__Exercise brief__. Every line of the material must appear in the answer exactly as it does here.

__Data for processing__.
_ _ _ _ _
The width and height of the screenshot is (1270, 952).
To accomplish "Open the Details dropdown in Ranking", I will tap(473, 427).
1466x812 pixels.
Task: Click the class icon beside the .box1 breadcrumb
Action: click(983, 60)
_ _ _ _ _
__Solution to the problem__.
The width and height of the screenshot is (1270, 952).
To accomplish "Open the Details dropdown in Ranking", I will tap(473, 427).
1466x812 pixels.
Task: Click the class icon beside the .box1 breadcrumb
Action: click(983, 60)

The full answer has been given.